Starvation, a prolonged lack of food, triggers complex metabolic adjustments to ensure survival. This occurs when energy intake falls below the level required for basic bodily functions. The body prioritizes and switches between different internal fuel sources, adapting its metabolism to conserve energy and sustain essential processes. This allows humans to endure periods without food by strategically utilizing stored nutrients.
Immediate Energy Reserves
In the initial hours of insufficient food intake, the body first uses glucose, its most readily available energy source. Glucose is primarily stored as glycogen, a complex carbohydrate, in the liver and muscles. Liver glycogen maintains stable blood glucose levels for the brain and red blood cells. Muscle glycogen fuels the muscles for local activity.
These limited glycogen reserves typically deplete within 24 to 48 hours of continuous food deprivation. Once liver glycogen stores are exhausted, the body must find alternative ways to produce glucose for the brain and other glucose-dependent tissues. This depletion marks a significant metabolic shift, moving the body beyond its immediate carbohydrate reserves.
The Shift to Fat Metabolism
As glycogen stores diminish, the body transitions to using fat as its primary energy source. Fat is stored in adipose tissue as triglycerides, which are highly efficient energy reserves. These triglycerides break down into fatty acids and glycerol for energy production. Fatty acids become the main fuel for most tissues, sparing any remaining glucose for the brain.
During this stage, ketogenesis occurs in the liver. When glucose is scarce, the liver converts fatty acids into ketone bodies (e.g., acetoacetate, beta-hydroxybutyrate). These water-soluble molecules cross the blood-brain barrier, providing an alternative fuel source for the brain and other organs that typically rely on glucose. This adaptation reduces the brain’s reliance on glucose, thereby conserving protein stores. Ketone bodies typically become a significant brain fuel after two to three days of fasting, with levels rising during prolonged food deprivation.
Protein Breakdown: A Critical Stage
While fat serves as the primary energy source during starvation, the body eventually breaks down its own protein when fat reserves become severely low. This process primarily affects muscle tissue, which is a substantial protein reservoir. Amino acids released from muscle protein are transported to the liver for gluconeogenesis, converting them into new glucose molecules.
This glucose is essential for functions that cannot readily use fat or ketones, such as certain brain cells and red blood cells. While this mechanism helps maintain glucose levels, it comes at the expense of muscle mass. The breakdown of protein leads to muscle wasting, impacting physical strength and overall bodily function. This stage signifies deeper energy depletion, as the body sacrifices functional tissue to sustain life-sustaining processes.

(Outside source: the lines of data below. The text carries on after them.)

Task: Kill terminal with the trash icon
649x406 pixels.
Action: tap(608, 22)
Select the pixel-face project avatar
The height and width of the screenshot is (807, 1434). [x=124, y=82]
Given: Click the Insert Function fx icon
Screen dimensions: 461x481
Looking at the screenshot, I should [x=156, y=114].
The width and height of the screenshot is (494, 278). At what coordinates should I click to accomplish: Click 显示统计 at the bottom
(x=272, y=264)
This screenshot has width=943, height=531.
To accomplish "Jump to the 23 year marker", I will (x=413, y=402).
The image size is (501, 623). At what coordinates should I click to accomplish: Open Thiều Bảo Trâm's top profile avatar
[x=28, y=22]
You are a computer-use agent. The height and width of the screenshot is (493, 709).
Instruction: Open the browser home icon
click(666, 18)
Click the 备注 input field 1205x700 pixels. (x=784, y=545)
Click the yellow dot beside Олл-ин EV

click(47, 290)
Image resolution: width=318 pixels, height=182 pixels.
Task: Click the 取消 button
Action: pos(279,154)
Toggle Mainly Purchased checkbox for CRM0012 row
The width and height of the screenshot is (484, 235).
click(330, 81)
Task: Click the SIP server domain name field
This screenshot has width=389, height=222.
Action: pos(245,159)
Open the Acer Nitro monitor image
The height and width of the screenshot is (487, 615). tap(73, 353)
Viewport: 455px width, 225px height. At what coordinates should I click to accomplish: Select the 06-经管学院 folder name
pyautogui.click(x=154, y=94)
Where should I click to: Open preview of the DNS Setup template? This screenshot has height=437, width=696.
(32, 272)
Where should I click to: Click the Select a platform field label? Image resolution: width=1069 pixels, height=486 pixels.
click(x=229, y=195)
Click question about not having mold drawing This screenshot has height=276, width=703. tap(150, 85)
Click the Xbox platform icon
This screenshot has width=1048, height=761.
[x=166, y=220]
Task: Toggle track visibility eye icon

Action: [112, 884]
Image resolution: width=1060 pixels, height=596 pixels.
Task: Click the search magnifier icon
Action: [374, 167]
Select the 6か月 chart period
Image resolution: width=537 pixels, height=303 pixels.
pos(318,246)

Body’s Adaptations to Prolonged Starvation
The body implements broader physiological adaptations to cope with prolonged starvation. A decrease in the metabolic rate reduces overall energy expenditure to conserve resources. This slowdown affects various bodily functions, contributing to lethargy and reduced activity.
Hormonal changes also orchestrate these metabolic shifts. Insulin levels, which promote energy storage, decrease, while hormones like glucagon, epinephrine, norepinephrine, and cortisol, which mobilize stored energy, increase. Thyroid hormone levels also tend to decrease, further reducing the metabolic rate. These adjustments prioritize energy distribution, ensuring organs with stringent glucose requirements, such as the brain, receive a sustained supply, even if other tissues adapt to alternative fuels.